Il faut constater que l'Allemagne domine l'Europe au lieu de la diriger. Elle se sert de sa prédominance économique pour défendre les principes normatifs et faire respecter les principes fondamentaux de l'ordre européen. Elle s'engage à la coexistence civilisée entre les pays par le biais de la négociation et du droit et à la diffusion des conceptions et des règlements avec ses résultats politiques et économiques pour obtenir la confiance des autres pays et être suivie. En tant que grand pays politique régional, la principale méthode à travers laquelle l'Allemagne exerce son influence tient peu à la direction, car elle est souvent liée aux responsabilités et aux engagements, ce qui l'accablerait. L'Allemagne n'a donc pas épargné ses efforts dans l'application de ses conceptions, de ses modèles, de ses décisions et de ses intérêts nationaux à l'Europe, elle domine et influe sur l'Europe par ses résultats politiques et économiques.
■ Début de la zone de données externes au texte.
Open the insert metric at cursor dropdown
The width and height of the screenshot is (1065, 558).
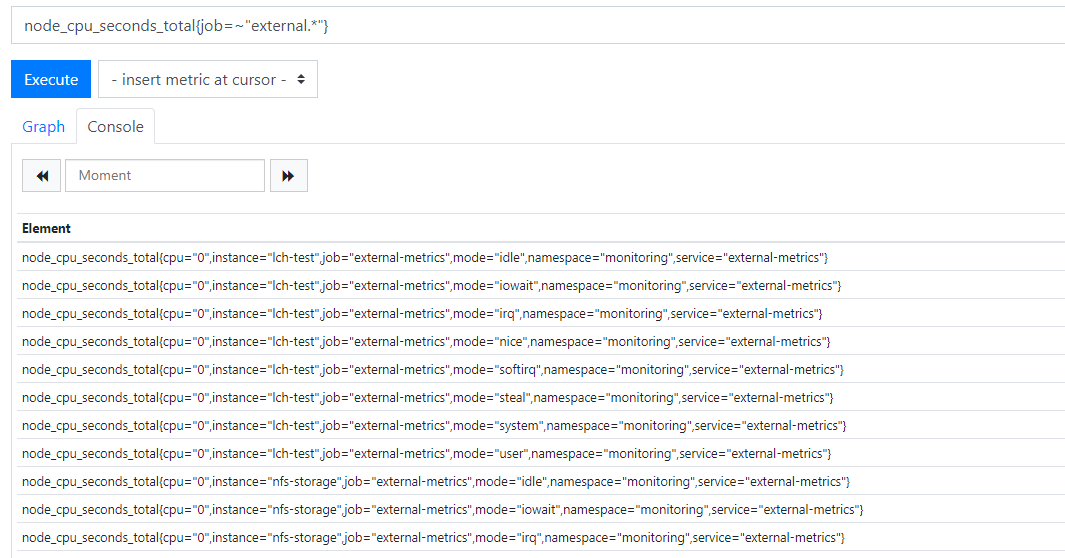coord(208,80)
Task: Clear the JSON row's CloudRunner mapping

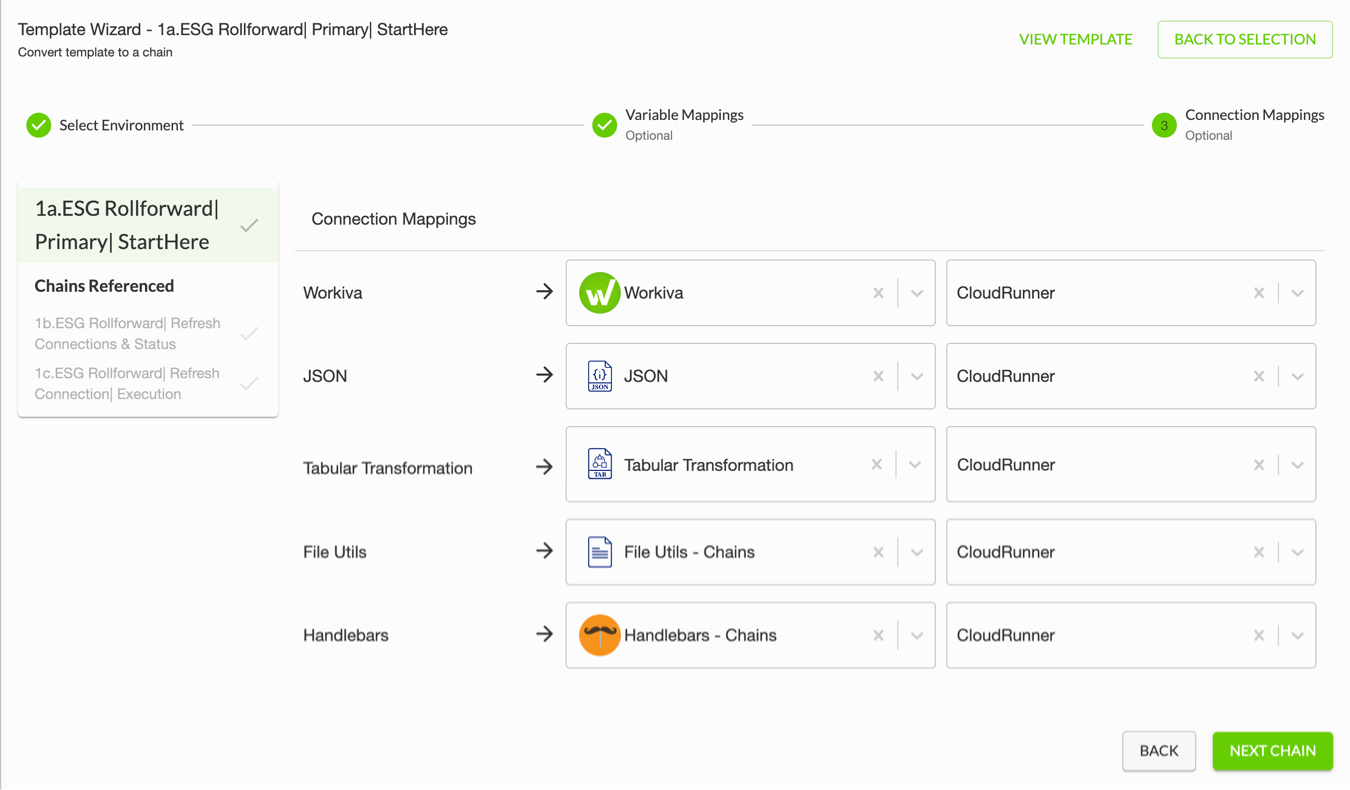Action: pos(1259,376)
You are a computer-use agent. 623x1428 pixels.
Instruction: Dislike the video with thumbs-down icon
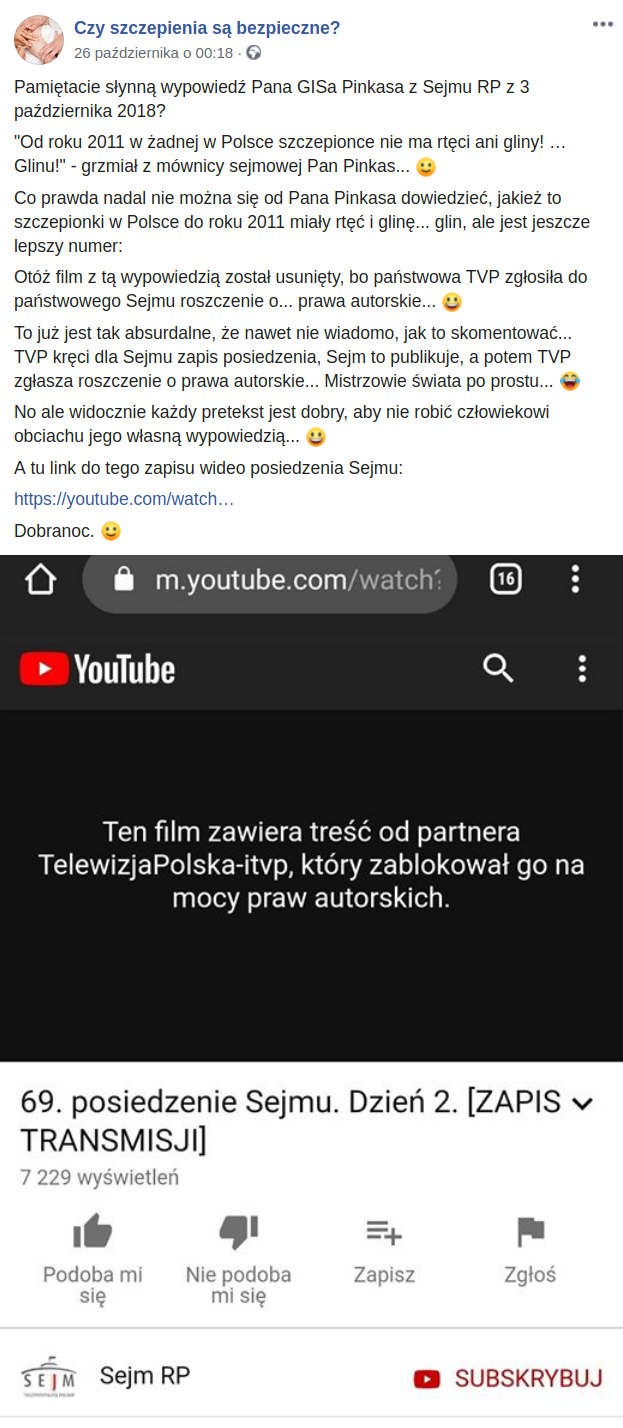click(238, 1257)
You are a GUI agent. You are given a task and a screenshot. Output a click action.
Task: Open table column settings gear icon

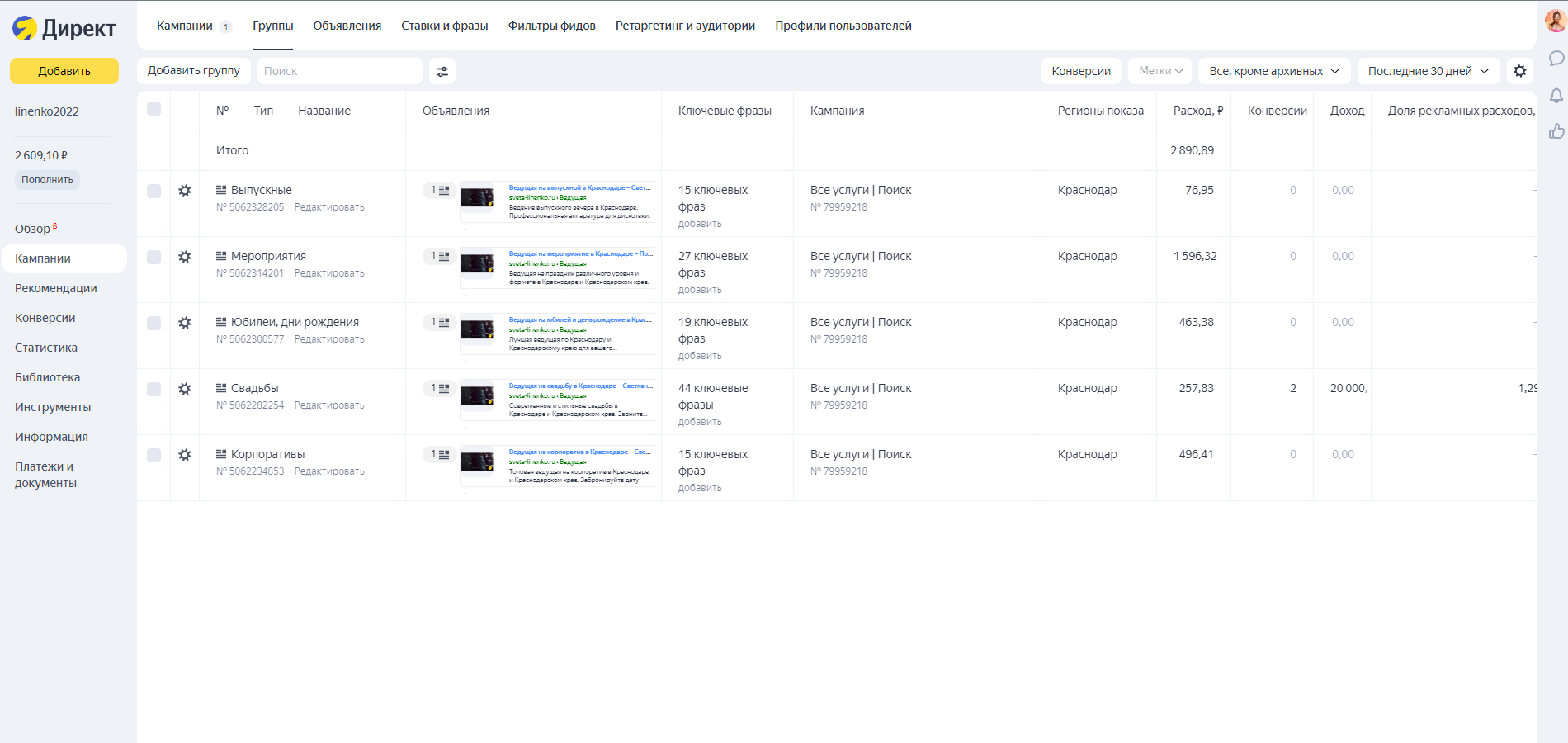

L'Allemagne pousse à une solution européenne dans la crise des réfugiés
Dans le dossier de la crise des réfugiés en Europe, l'Allemagne s'est aussi distinguée par sa prédominance. Le pays, qui est attendu au tournant, a appliqué des politiques souples en acceptant un nombre de réfugiés qui dépasse de loin celui de tout autre pays. Par ce geste, elle est arrivée à assurer, dans une certaine mesure, le « leadership moral » de l'Europe. Mme Merkel, qui a sauvegardé fermement le droit d'asile, est devenue une héroïne et a même été nommée « Personnalité de l'année » par le Time et le Financial Times. Donald Franciszek Tusk, ancien premier ministre polonais et président du Conseil européen, a appelé début novembre l'Allemagne à prendre en charge la responsabilité principale, en précisant que « l'avenir de l'Europe dépend en grande partie de la manière dont l'Allemagne traitera la crise des réfugiés » et que « tout le monde regarde l'Allemagne et observe les signaux en provenance de Berlin ».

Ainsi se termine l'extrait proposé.